## Material for the task
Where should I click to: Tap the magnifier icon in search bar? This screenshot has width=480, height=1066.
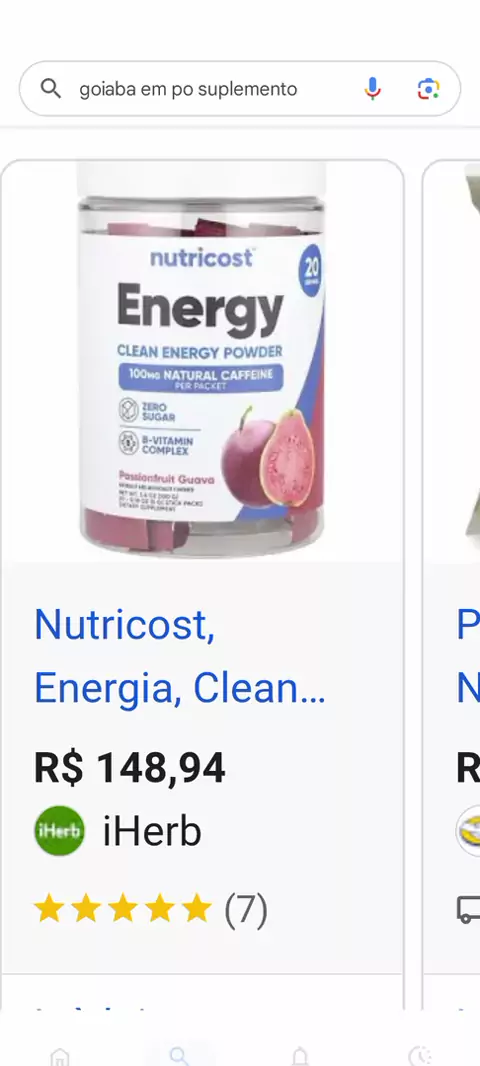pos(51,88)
--
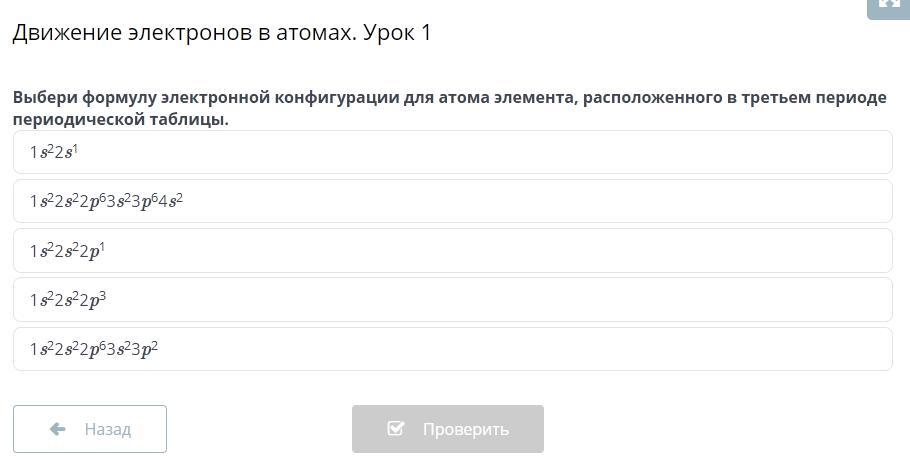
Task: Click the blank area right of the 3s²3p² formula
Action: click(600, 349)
---
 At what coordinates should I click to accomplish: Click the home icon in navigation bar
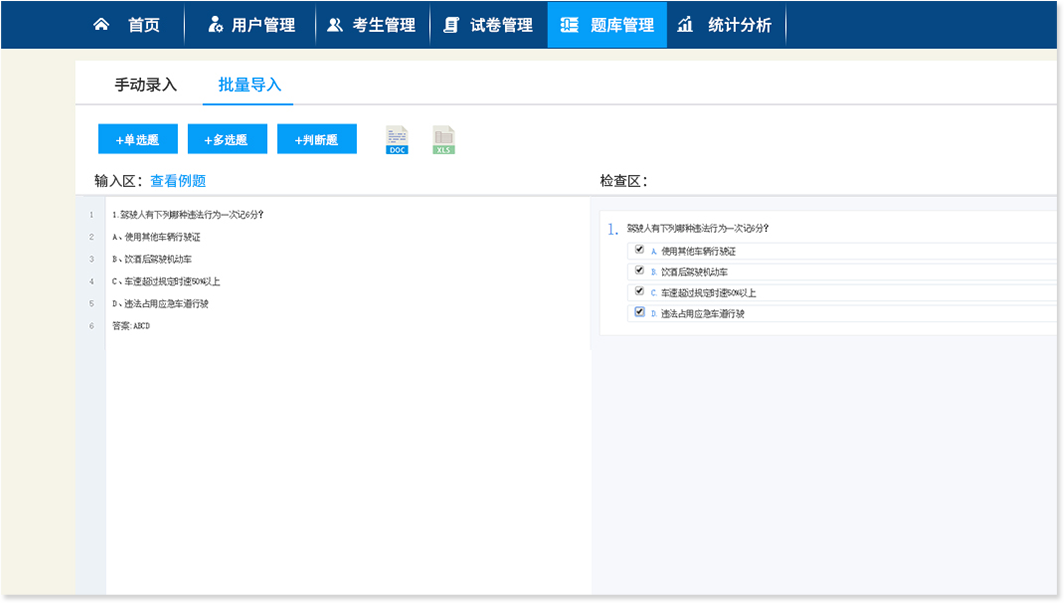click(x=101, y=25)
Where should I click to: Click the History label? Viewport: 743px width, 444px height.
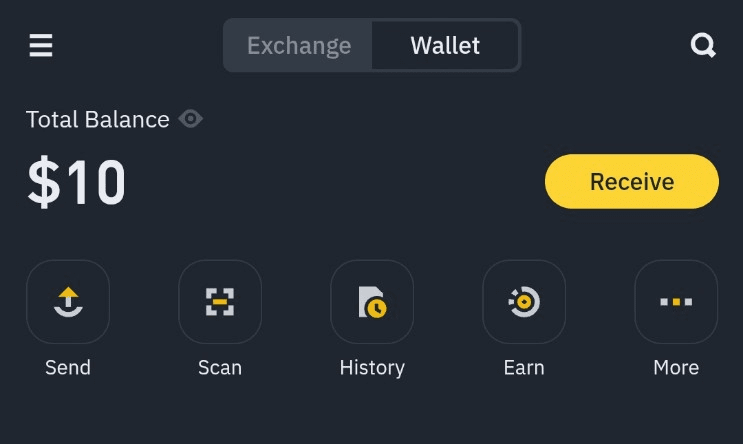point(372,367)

## Instructions for the task
How many lines in the material above contain the word "icon"? Reply with the number alone.

## The response
2